Work required -> Find every line in the records below that holds the word "Select" and copy it.
Data provided Block Start
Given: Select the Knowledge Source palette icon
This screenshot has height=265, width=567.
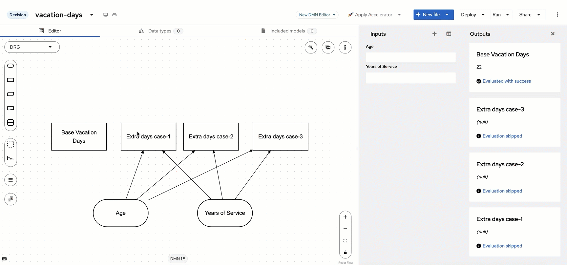Looking at the screenshot, I should pos(11,108).
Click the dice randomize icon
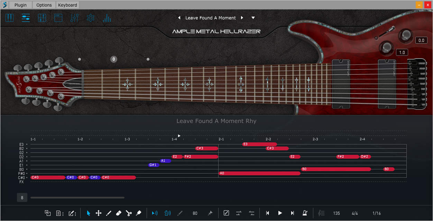The width and height of the screenshot is (433, 221). point(226,213)
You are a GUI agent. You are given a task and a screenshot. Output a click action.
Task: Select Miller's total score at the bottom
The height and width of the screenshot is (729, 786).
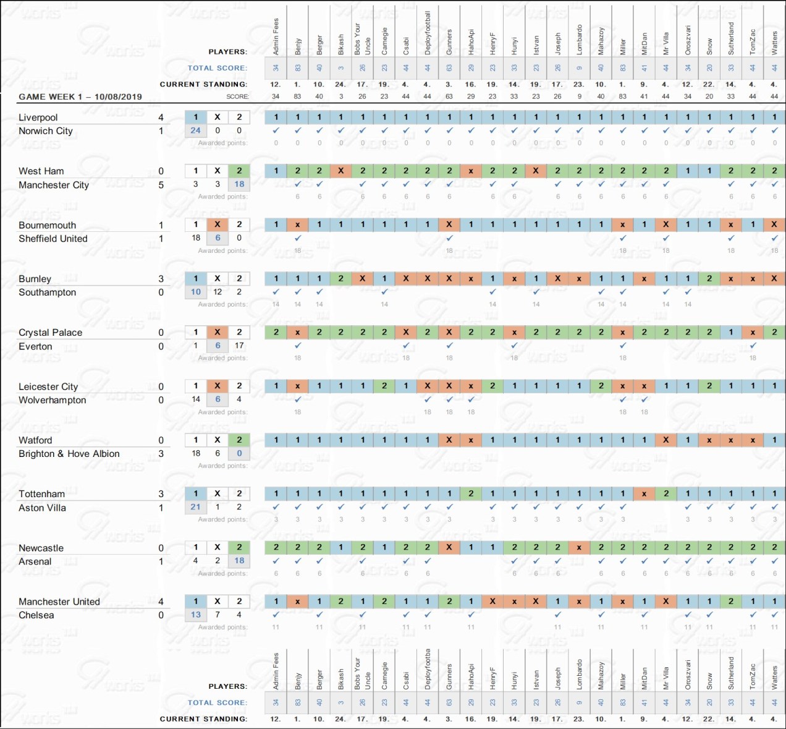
Data provided Block End
Exercise result ->
Given: Select the Knowledge Source palette icon
Task: Select Miller's total score at the bottom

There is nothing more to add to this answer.